Twitter arrived in India a while ago and its impact was underlined by the brouhaha surrounding the Indian Premier League (IPL) recently. But, can you use Twitter or other online social platforms more gainfully? As in, can you use Twitter, Facebook or LinkedIn to find a job?
A London-based start-up, BraveNewTalent.com, hopes to help you do just that by building an environment where employers and potential talent can both sign up. A potential employee can follow a company he is interested in, and if the company is interested in recruiting the employee, it (well, someone in the Human Resources team) can read up and find out a bit about the person on the basis of his or her social connections and interests.
Think of it as a very focussed social network, though one could argue that you could do a similar thing on the much larger LinkedIn, where several companies actively post jobs. In fact, if one builds his network up sufficiently well enough, there could be several job opportunities on that network every week.

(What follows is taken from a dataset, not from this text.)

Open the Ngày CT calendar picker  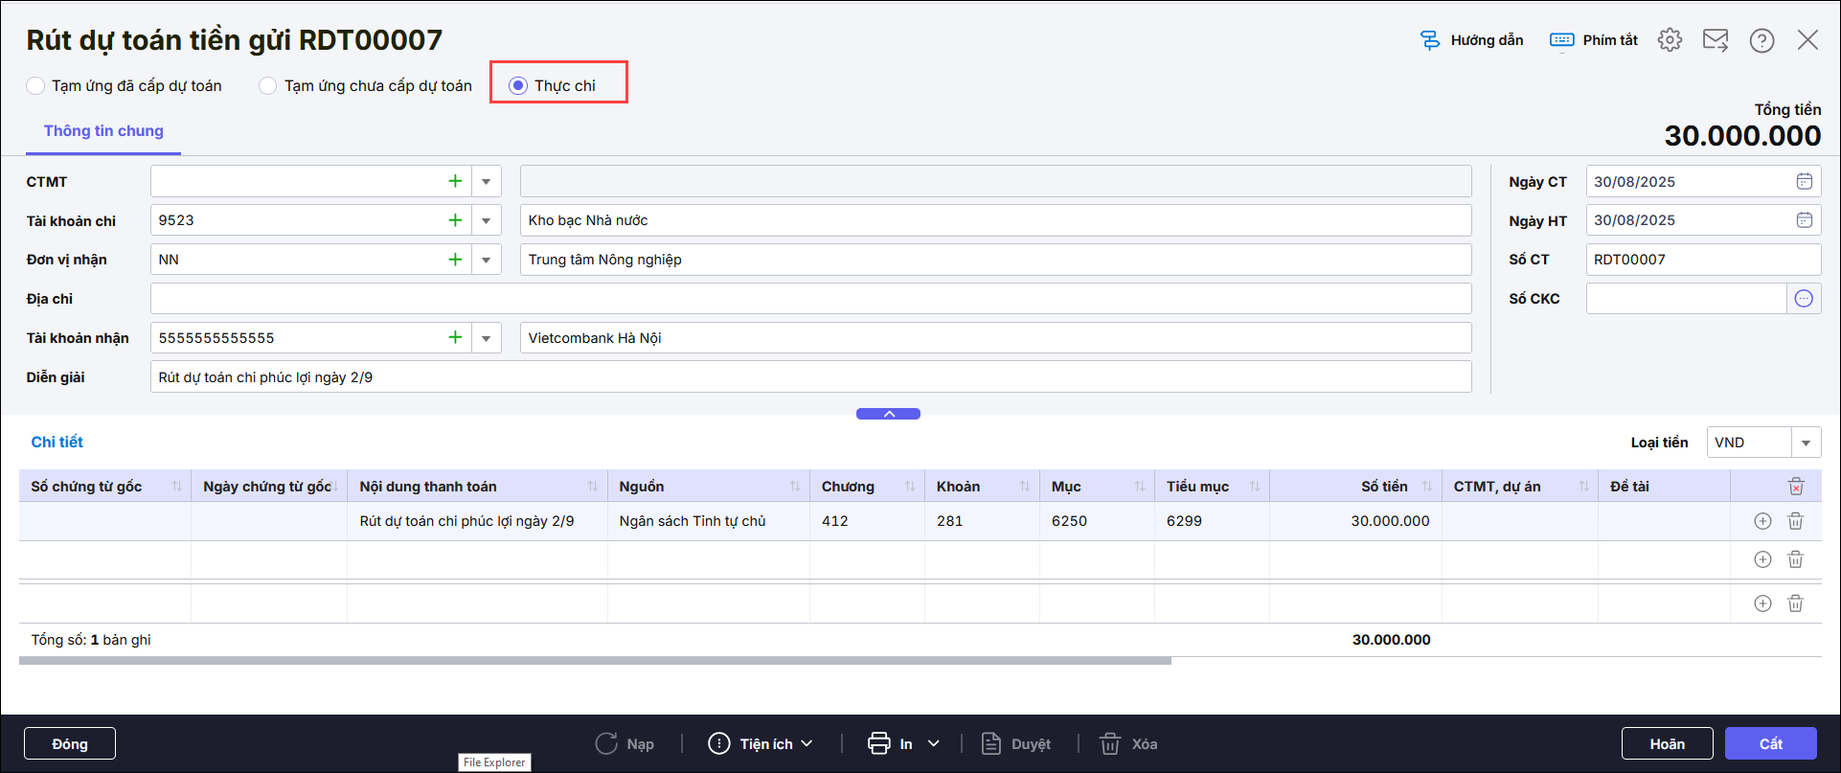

As for Twitter, if you have a large enough (500 people plus) following, you could, on the strength of your network, even pitch for a job on Twitter. Some people have done exactly that, and now a new third-party Twitter application 'TwitRes' allows one to post his resume on Twitter as well. The same goes for Facebook, where though it might be a bit desperate to pitch for a job on your status bar, you could send messages to your friends, who could help you out.
There is a fair chance that a potential employer might do a Google search on you. If you have a fairly common name, it might not be that bad. But, thanks to new (non) privacy policies at Facebook and the ubiquitous reach of Google web spiders that index everything online, there may be a lot of things that your potential employer might find out about you that you would rather they would not.
While social media can help you find a job, it could also play a part in you not getting a job. Adjust your privacy levels to keep private matters private and away from prying eyes and do not try to hide things from your potential employers. In an open world, it is probably better to be honest.